The two giants, both of whom will be looking to topple Red Bull and return to the top of the tree in F1 this season, arrived at the opening test of the winter with their own interpretation of the new exhaust rules, which insist that the exit must be higher on the body in order to prevent a repeat of the 'blown diffuser' controversy of 2011. Both have designed their new cars with 'aggressively channelled' outlets in the hope of regaining some of the downforce lost to the regulations, whil rivals have taken a more literal understanding.

Anyone hoping to see McLaren and Ferrari forced to change their interpretation, however, were in for disappointment at Jerez, where a visiting Charlie Whiting confirmed, after inspection, that the FIA would deem the designs 'legal'.
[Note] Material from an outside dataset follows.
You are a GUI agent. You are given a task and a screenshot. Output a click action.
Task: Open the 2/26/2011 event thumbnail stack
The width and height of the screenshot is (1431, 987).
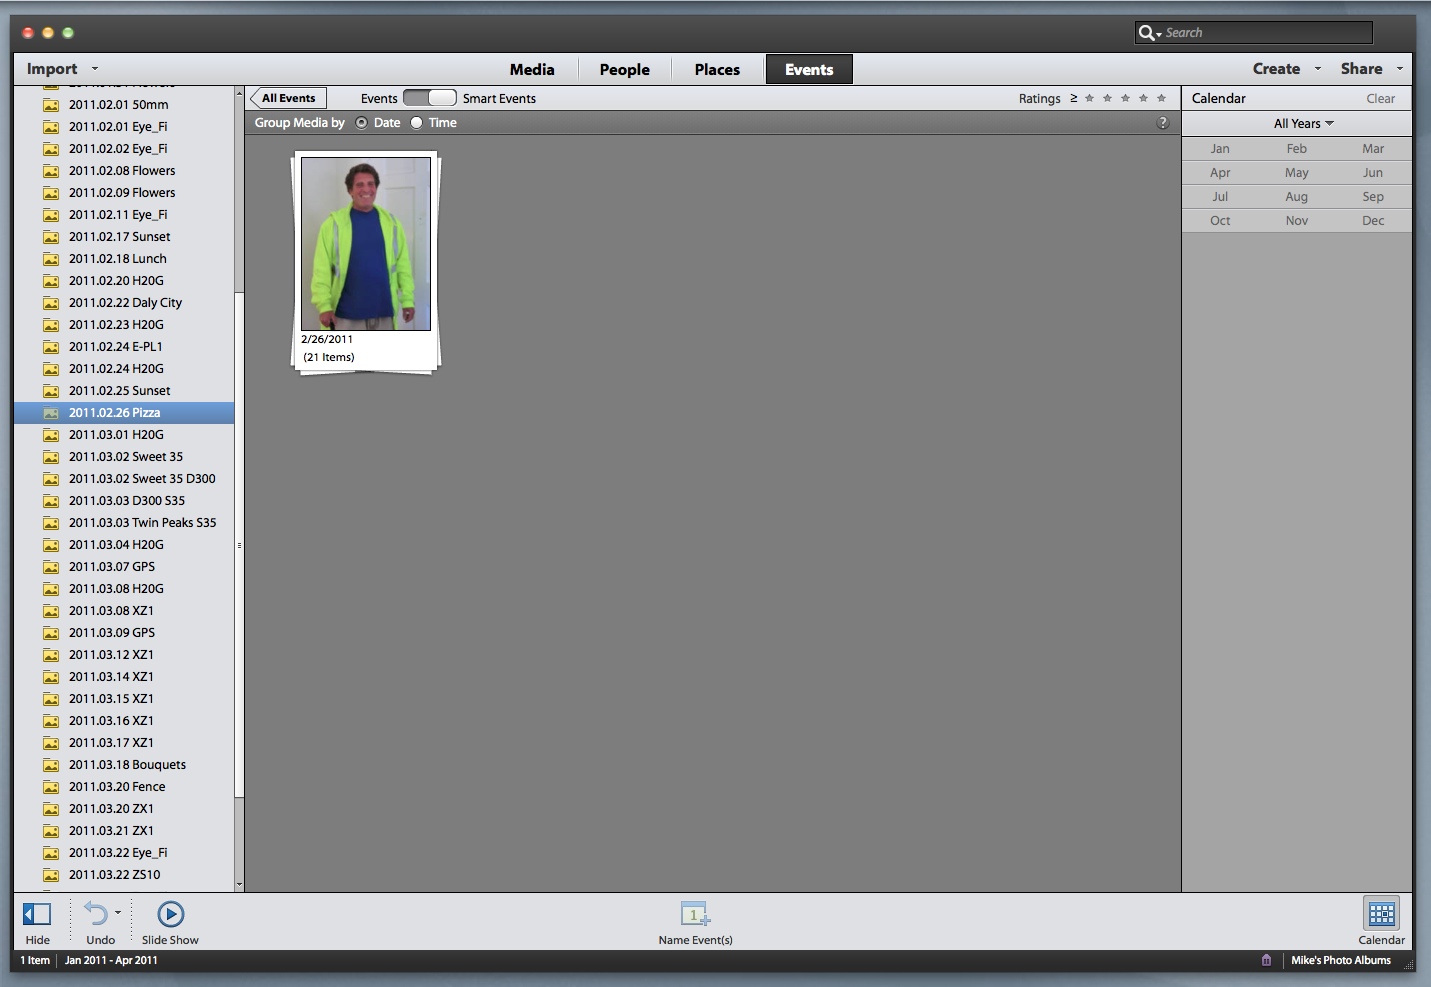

"I understand from sources in the pit-lane that FIA race director Charlie Whiting has told the teams that he considers Ferrari and McLaren exhaust designs as legal," Sky Sports' Ted Kravitz reported, "Even though the way those two teams have packaged their exhaust outlets, with channels leading exhaust gases out to specific areas of the car - and therefore appearing to have a beneficial aero effect, which is against new exhaust regulations - it seems Whiting believes that they comply sufficiently with both the letter and the intention of the law.

"This has been accepted by the other teams, who launched with less aggressive exhaust concepts and it means that they will now effectively green light their own, shall we say more exotic, exhaust designs. We can expect to see these in time for the third test in Barcelona, if not before."

The other ten teams are now expected to revise their own designs, if possible, before the winter testing period closes in Barcelona next month.